Saad returned to Egypt several months later, sitting again at his sewing machine. A two-week gig as a UNHCR translator on the Libyan border quickly became five years after multiple extensions with little notice. He married his friend Mona and saved up money to bring her to Egypt. Unable to transfer to the UN's Cairo office, they lived together in Salloum, where women were not permitted outside of the house without male accompaniment. Even in Sudan, Mona had freely opened the front door, meandering outside to meet friends or pump water.

And then they received a US visa.

For Saad and Mona, receiving a US visa was like escaping all over again. It filled them with relief and nebulous hope and optimism. They packed two suitcases with embroidered linens, platters, and mementos from Sudan. In characteristically gracious form, they tucked in a wedding gift for my husband and me.

I worried that they would not find what they were looking for. What happens to a person who grew up by straw and sweat, when he sees platefuls of food thrown away at a Vegas all-you-can-eat buffet? Would he discover that Sudan and Egypt's anti-Africanism, in different form, might greet him here?

For Saad and Mona, receiving a US visa was like escaping all over again. It filled them with relief and nebulous hope and optimism.

Mr. Trump, I asked them about you last month, as we drove down South Maryland Parkway. "That guy? He makes me laugh." Maybe after Omar Al-Bashir, you seem like small potatoes. Like me, they saw you as more of a character than a threat. Yet now that you're viewed as the presumptive nominee, I'm forced to write my husband's favorite three words: I was wrong. As it turns out, widespread targeting of an entire religious population is acceptable even here.

Like you, Mr. Trump, I'm scared of Muslim extremism.
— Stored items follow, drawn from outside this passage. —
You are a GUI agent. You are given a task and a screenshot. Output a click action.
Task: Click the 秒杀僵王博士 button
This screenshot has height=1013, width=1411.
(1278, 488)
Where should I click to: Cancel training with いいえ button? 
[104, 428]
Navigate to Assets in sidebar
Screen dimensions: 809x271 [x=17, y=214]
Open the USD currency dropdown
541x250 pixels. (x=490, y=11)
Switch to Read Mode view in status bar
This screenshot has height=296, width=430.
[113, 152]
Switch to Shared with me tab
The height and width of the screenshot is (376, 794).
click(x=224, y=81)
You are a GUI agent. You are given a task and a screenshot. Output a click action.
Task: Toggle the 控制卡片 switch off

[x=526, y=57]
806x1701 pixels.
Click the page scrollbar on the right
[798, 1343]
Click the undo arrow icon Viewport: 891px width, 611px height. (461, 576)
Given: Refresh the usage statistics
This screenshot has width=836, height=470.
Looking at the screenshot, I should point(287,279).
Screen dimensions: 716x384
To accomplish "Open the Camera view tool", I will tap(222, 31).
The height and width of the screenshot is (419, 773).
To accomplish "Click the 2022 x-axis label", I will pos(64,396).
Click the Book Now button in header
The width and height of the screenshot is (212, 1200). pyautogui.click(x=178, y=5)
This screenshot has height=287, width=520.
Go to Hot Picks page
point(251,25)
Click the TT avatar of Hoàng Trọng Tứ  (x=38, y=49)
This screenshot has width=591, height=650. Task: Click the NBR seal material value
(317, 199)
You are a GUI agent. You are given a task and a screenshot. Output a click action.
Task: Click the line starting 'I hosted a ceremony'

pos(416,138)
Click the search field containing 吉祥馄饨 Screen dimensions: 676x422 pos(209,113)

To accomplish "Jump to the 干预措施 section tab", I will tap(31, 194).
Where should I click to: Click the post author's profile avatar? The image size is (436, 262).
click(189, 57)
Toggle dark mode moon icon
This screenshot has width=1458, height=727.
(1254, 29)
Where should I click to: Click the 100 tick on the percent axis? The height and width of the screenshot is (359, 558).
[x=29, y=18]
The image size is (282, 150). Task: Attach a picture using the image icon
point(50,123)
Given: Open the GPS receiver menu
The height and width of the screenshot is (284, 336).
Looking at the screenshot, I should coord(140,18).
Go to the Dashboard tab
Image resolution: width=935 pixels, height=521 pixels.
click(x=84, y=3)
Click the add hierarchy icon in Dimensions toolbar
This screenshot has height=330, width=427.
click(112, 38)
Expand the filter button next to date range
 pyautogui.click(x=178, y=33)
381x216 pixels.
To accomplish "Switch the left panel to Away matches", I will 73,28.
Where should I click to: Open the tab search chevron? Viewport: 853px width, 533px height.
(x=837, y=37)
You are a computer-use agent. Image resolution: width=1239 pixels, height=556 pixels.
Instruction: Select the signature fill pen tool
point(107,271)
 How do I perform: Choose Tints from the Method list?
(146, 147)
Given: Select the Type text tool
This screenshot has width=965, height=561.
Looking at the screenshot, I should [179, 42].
I have two siblings living in Tel Aviv, and both my husband and brother served in the Israeli army. If there is an ISIS hit list, I'm not much farther down than you. But unlike the worst regimes of the 20th century, I won't respond to fear with bigotry. Take it from my people to yours: when it comes to longevity, being hated may not be the worst thing. But hating? That stuff is deadly.

Saad and Mona's names have been changed to protect their families in Darfur.